# SUPPLIED RECORDS
------------------------------------

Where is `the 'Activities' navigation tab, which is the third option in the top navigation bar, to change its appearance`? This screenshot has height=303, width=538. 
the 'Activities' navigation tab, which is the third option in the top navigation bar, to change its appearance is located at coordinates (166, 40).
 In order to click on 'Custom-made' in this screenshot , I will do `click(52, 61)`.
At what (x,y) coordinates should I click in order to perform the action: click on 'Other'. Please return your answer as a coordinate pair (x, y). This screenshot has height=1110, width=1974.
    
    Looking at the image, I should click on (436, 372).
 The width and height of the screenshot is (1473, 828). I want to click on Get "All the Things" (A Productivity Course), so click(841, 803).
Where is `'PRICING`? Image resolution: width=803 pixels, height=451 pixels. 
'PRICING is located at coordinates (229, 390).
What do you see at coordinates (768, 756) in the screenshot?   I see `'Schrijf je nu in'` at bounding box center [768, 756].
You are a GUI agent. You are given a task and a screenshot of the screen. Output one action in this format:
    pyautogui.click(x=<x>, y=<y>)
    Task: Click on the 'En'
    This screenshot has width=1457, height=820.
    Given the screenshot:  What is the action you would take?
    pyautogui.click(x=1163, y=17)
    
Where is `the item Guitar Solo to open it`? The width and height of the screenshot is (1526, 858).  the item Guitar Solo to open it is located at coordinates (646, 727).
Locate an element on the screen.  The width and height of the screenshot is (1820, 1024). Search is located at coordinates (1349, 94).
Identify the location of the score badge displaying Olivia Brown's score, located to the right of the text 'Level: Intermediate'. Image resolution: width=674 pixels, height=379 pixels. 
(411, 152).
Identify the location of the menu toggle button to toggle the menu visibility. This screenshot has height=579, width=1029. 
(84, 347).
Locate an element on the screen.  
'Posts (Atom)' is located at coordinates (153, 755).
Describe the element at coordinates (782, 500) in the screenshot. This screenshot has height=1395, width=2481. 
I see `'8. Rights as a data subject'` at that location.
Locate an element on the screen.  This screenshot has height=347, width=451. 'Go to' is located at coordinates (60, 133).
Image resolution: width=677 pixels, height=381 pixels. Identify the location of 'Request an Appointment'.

------------------------------------

# PROBLEM REQUIREMENTS
Reproduce all of the records above word for word, with every line unchanged.

# RESPONSE TO THIS EXERCISE
Where is `the 'Activities' navigation tab, which is the third option in the top navigation bar, to change its appearance`? This screenshot has height=303, width=538. 
the 'Activities' navigation tab, which is the third option in the top navigation bar, to change its appearance is located at coordinates (166, 40).
 In order to click on 'Custom-made' in this screenshot , I will do `click(52, 61)`.
At what (x,y) coordinates should I click in order to perform the action: click on 'Other'. Please return your answer as a coordinate pair (x, y). This screenshot has height=1110, width=1974.
    
    Looking at the image, I should click on (436, 372).
 The width and height of the screenshot is (1473, 828). I want to click on Get "All the Things" (A Productivity Course), so click(841, 803).
Where is `'PRICING`? Image resolution: width=803 pixels, height=451 pixels. 
'PRICING is located at coordinates (229, 390).
What do you see at coordinates (768, 756) in the screenshot?   I see `'Schrijf je nu in'` at bounding box center [768, 756].
You are a GUI agent. You are given a task and a screenshot of the screen. Output one action in this format:
    pyautogui.click(x=<x>, y=<y>)
    Task: Click on the 'En'
    This screenshot has width=1457, height=820.
    Given the screenshot:  What is the action you would take?
    pyautogui.click(x=1163, y=17)
    
Where is `the item Guitar Solo to open it`? The width and height of the screenshot is (1526, 858).  the item Guitar Solo to open it is located at coordinates (646, 727).
Locate an element on the screen.  The width and height of the screenshot is (1820, 1024). Search is located at coordinates (1349, 94).
Identify the location of the score badge displaying Olivia Brown's score, located to the right of the text 'Level: Intermediate'. Image resolution: width=674 pixels, height=379 pixels. 
(411, 152).
Identify the location of the menu toggle button to toggle the menu visibility. This screenshot has height=579, width=1029. 
(84, 347).
Locate an element on the screen.  
'Posts (Atom)' is located at coordinates (153, 755).
Describe the element at coordinates (782, 500) in the screenshot. This screenshot has height=1395, width=2481. 
I see `'8. Rights as a data subject'` at that location.
Locate an element on the screen.  This screenshot has height=347, width=451. 'Go to' is located at coordinates (60, 133).
Image resolution: width=677 pixels, height=381 pixels. Identify the location of 'Request an Appointment'.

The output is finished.